## About this task
Every line below from the one containing "For every named target in this 714×2576" through the one containing "vs LandGlide (274, 2444)" must be transcribed exactly. Omit all lines outside that stretch.

══ Data records

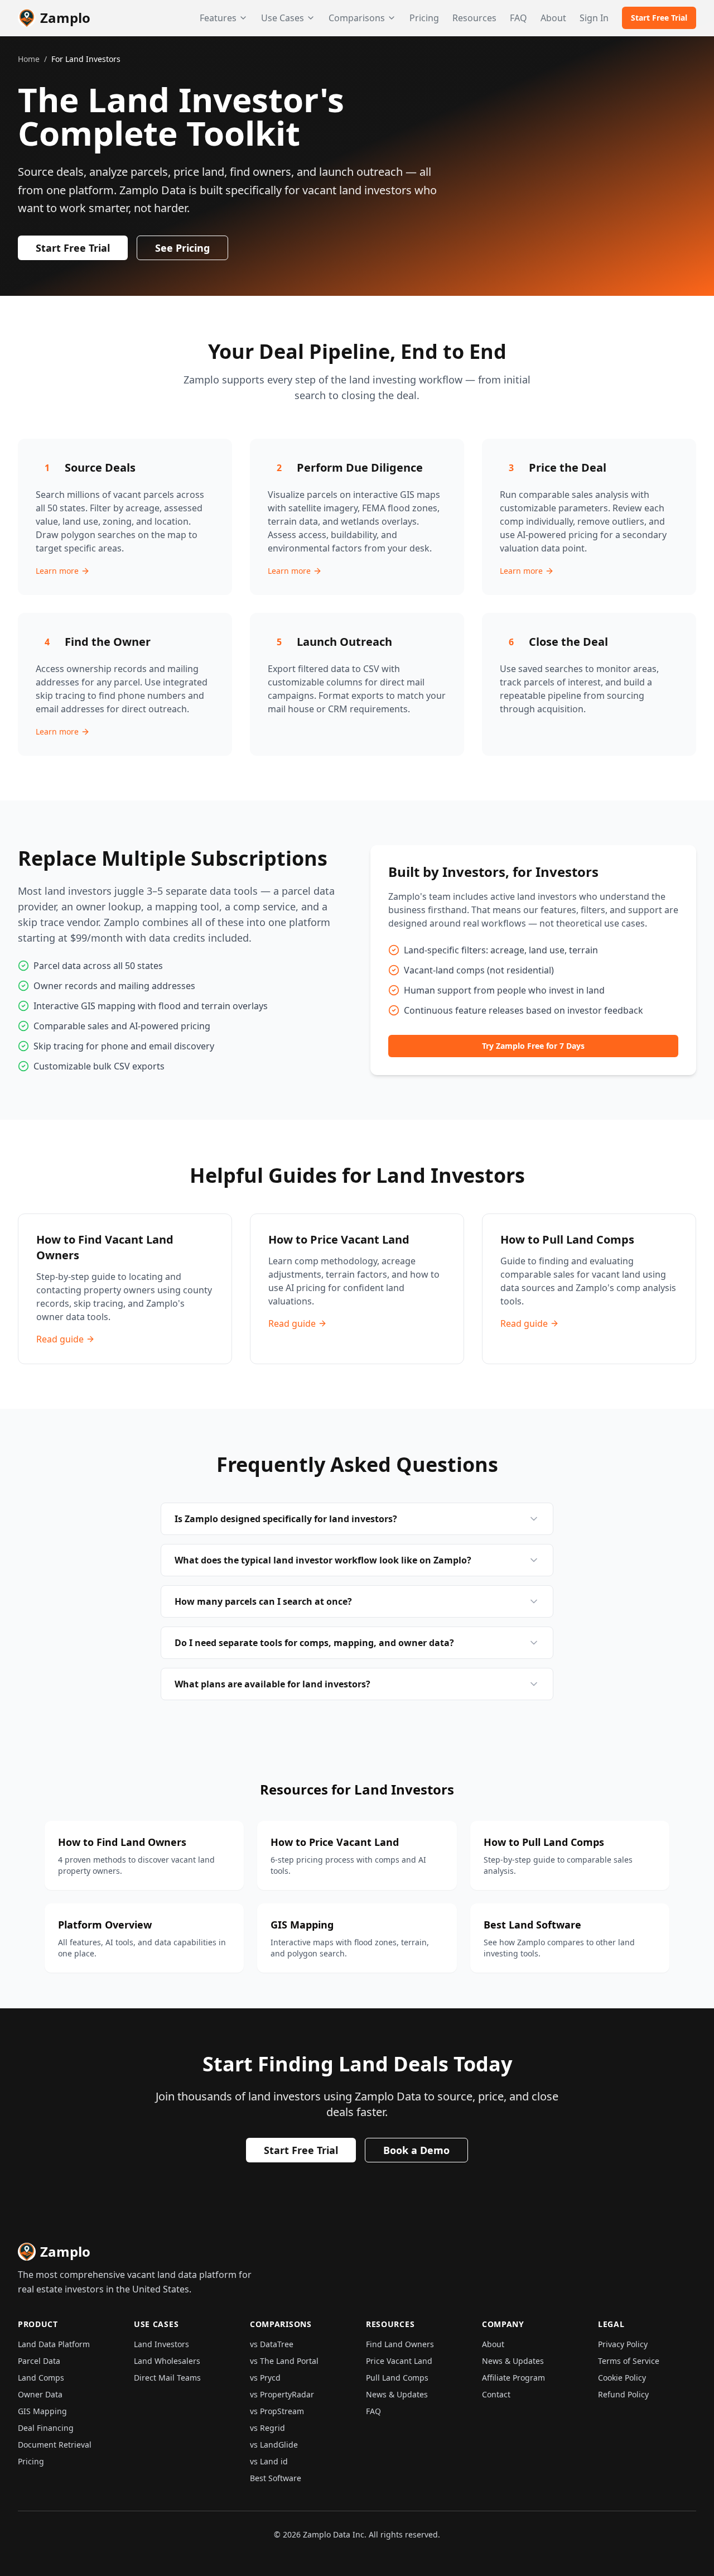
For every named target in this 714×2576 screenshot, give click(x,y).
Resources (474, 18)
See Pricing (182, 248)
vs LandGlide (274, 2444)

════
══ Data records

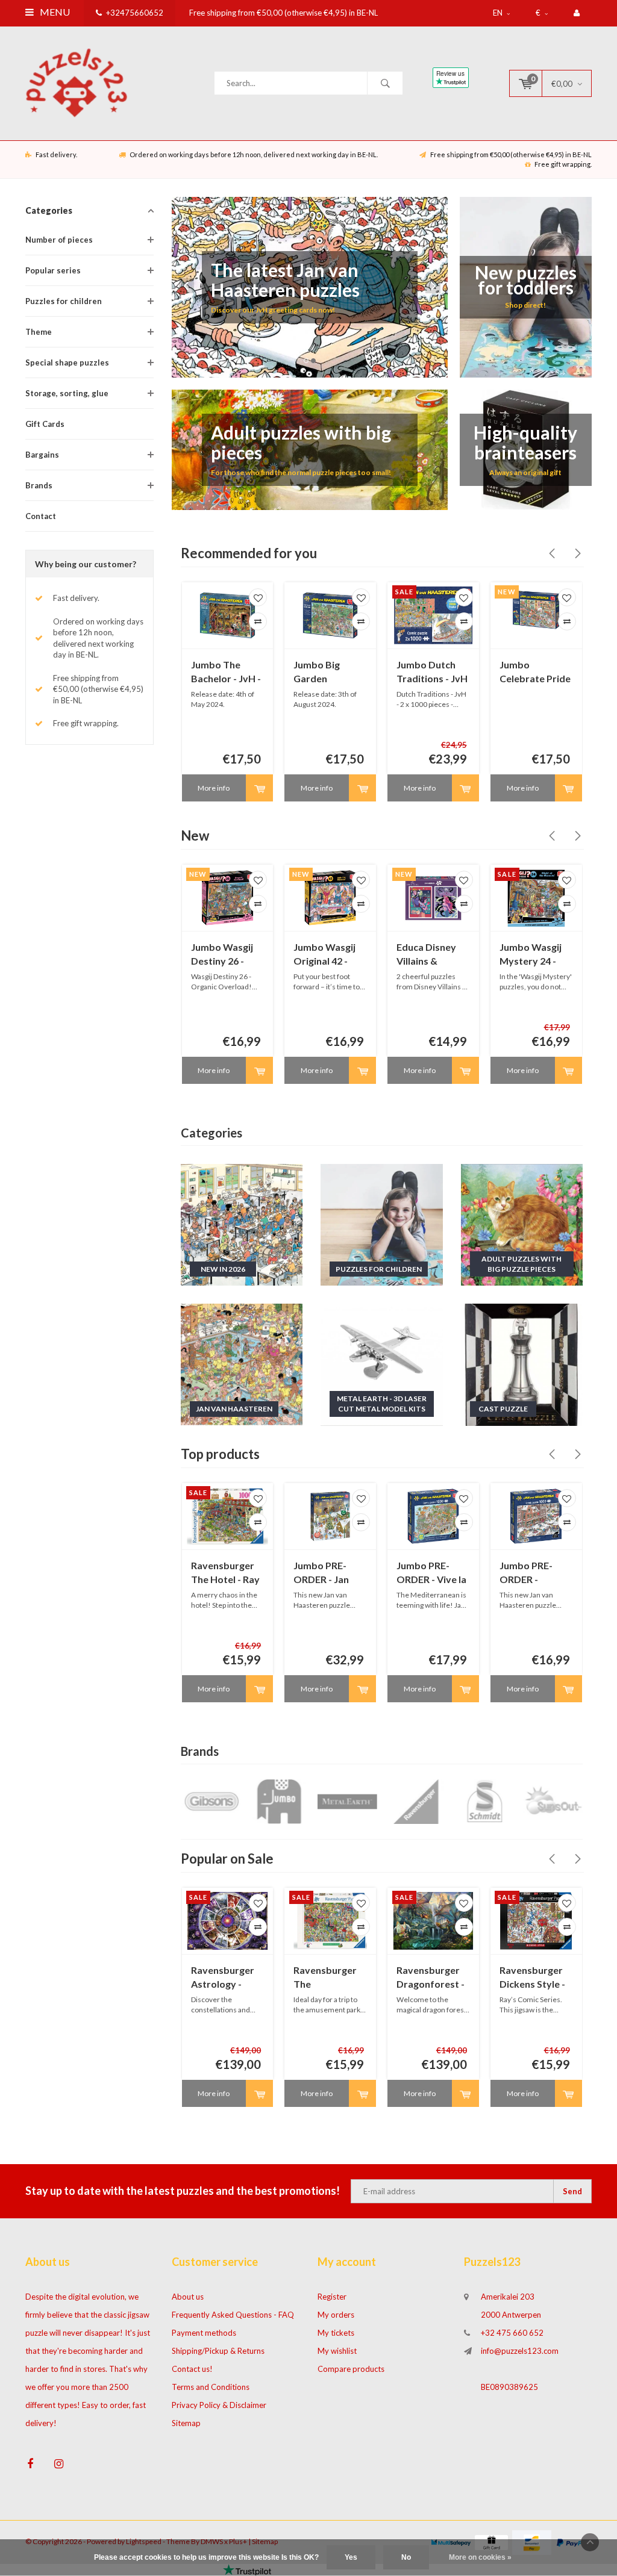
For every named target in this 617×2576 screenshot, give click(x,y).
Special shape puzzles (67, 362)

════
══ Data records

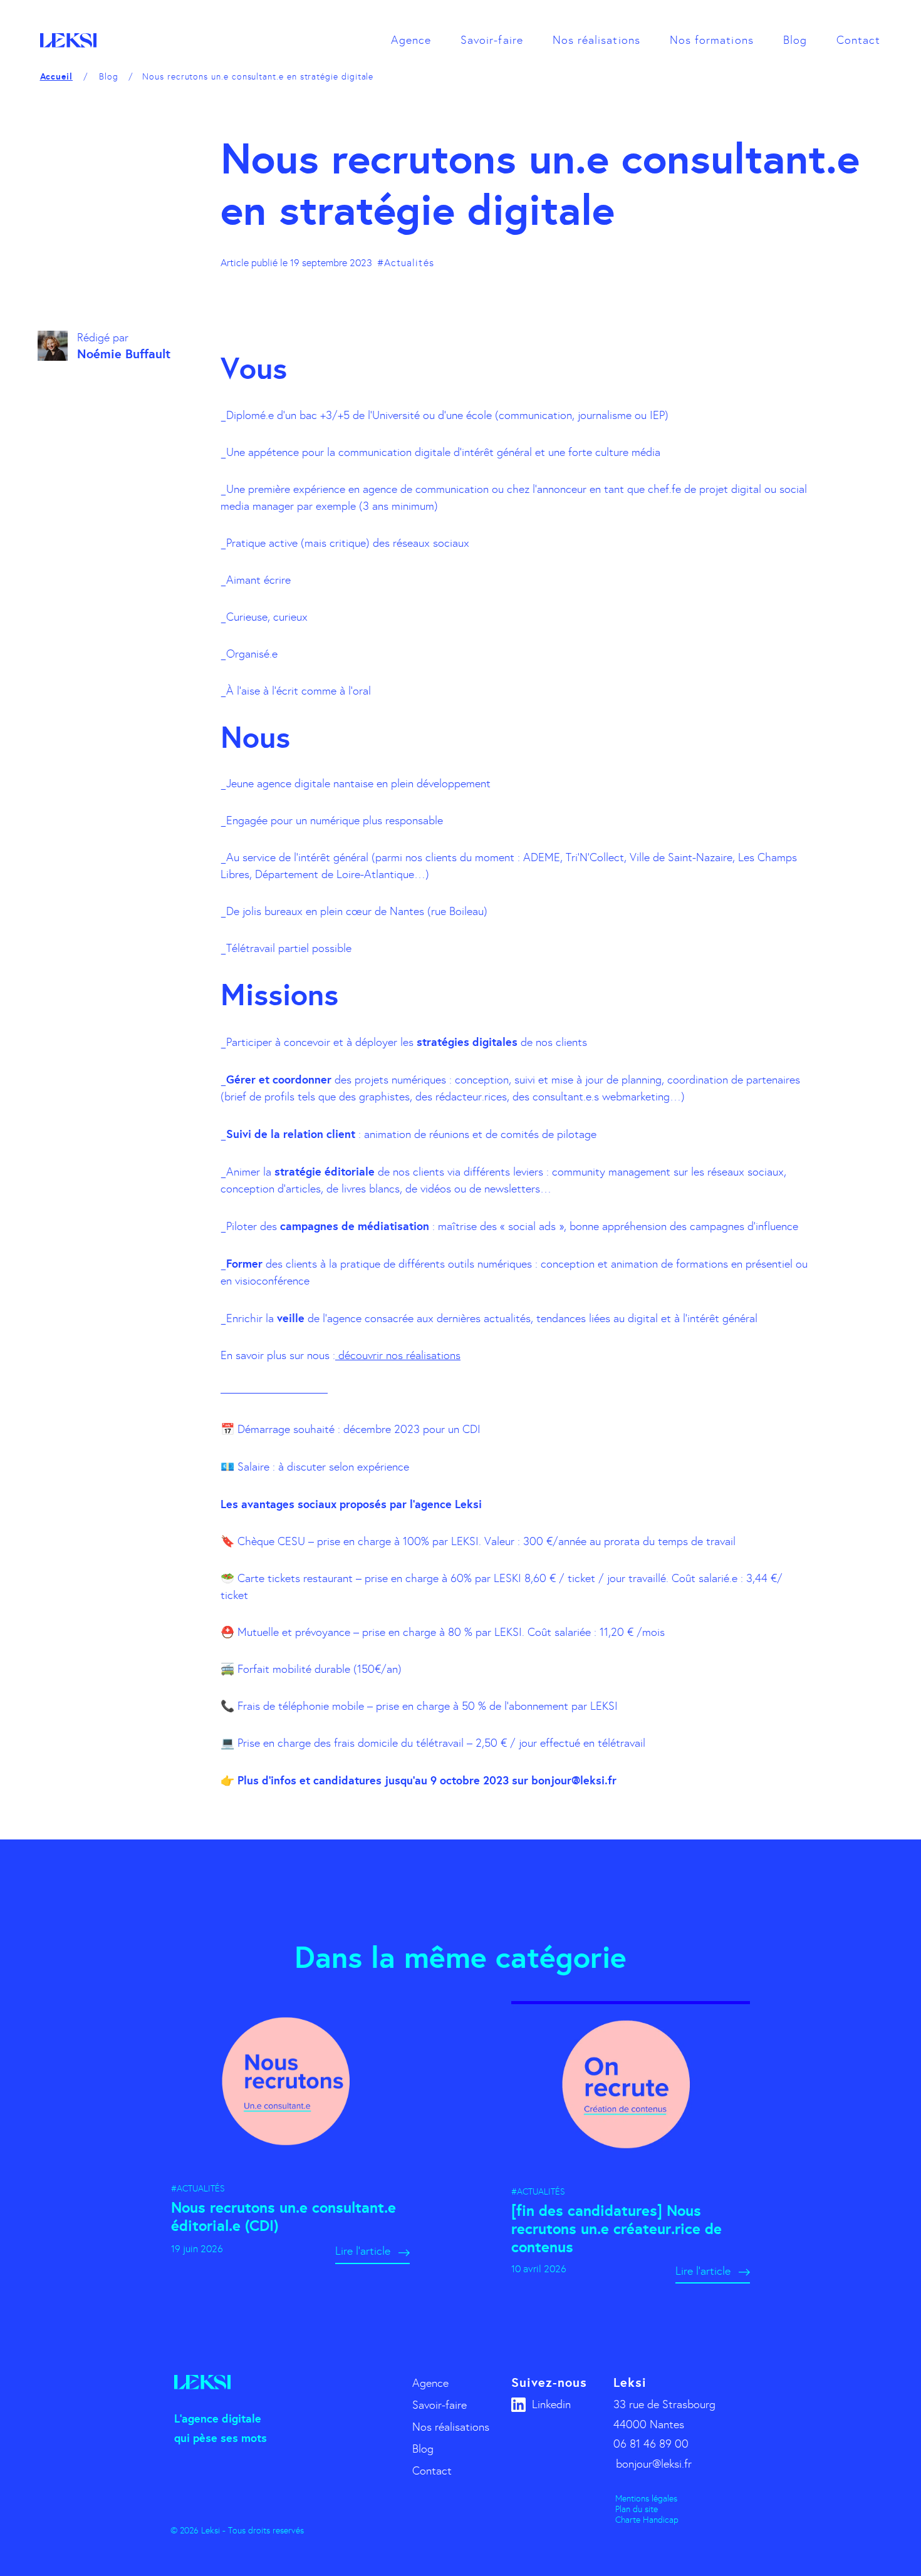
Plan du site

════

## Exercise output
For every named target in this 714×2576 screenshot, give click(x,y).
Resources (474, 18)
See Pricing (182, 248)
vs LandGlide (274, 2444)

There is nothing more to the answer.